_Task to complete_
Copy the entries word for word, starting at the line that contains "You are a GUI" and continuing through the end of the entries. Leave the pictures out of your copy.
_ _ _
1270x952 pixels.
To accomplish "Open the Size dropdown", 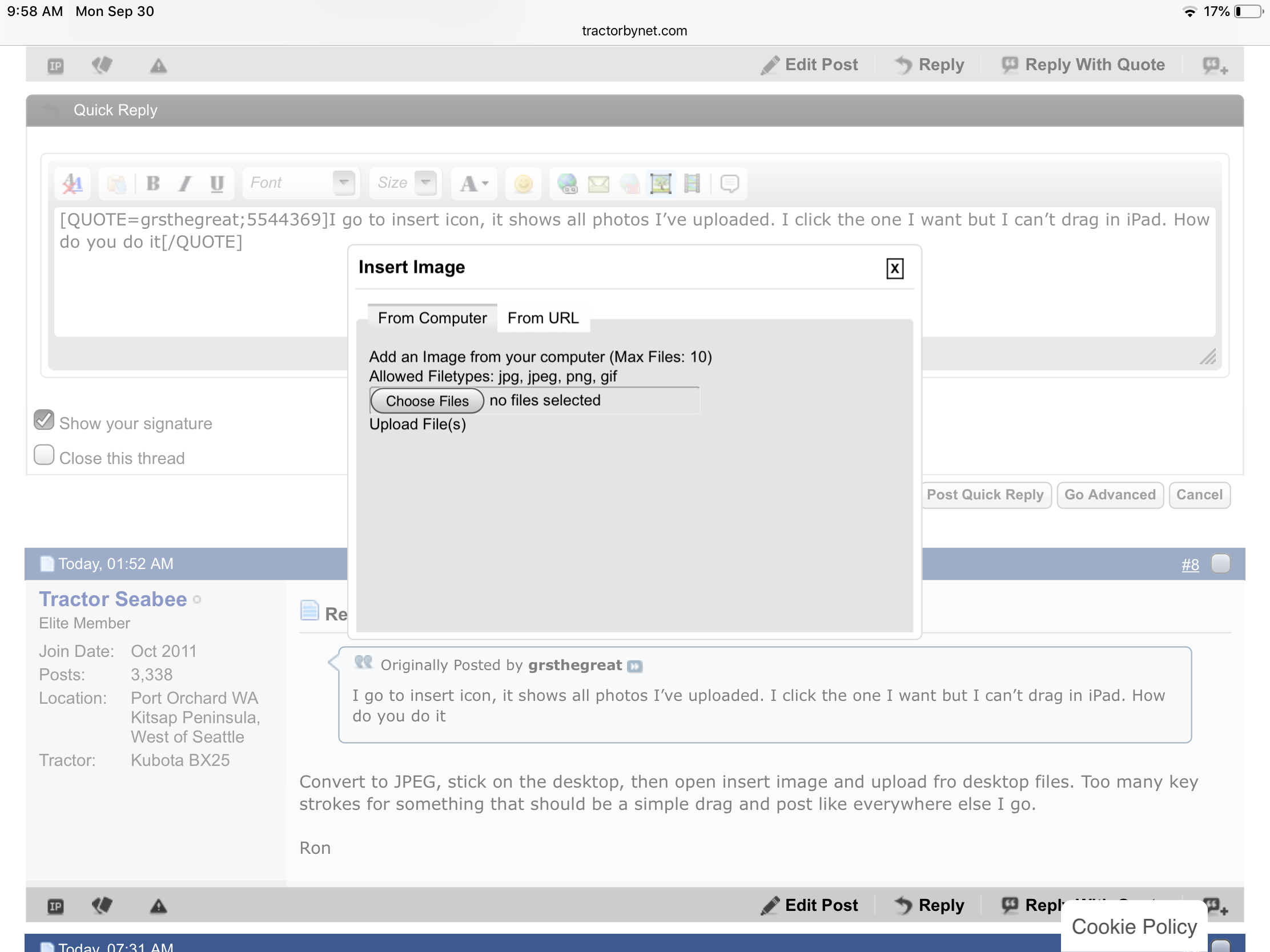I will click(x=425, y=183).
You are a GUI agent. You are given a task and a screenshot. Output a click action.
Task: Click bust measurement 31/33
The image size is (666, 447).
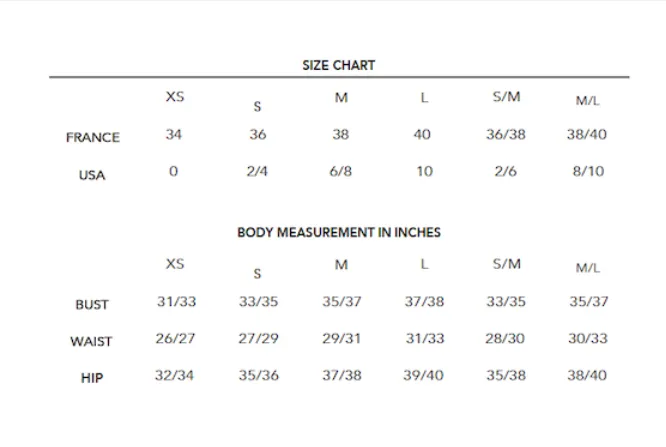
_ _ _
_Task solution_
You are a GUI agent. You are given a task and a screenshot. Output a click action.
Task: Click bust measurement 31/33
The image size is (666, 447).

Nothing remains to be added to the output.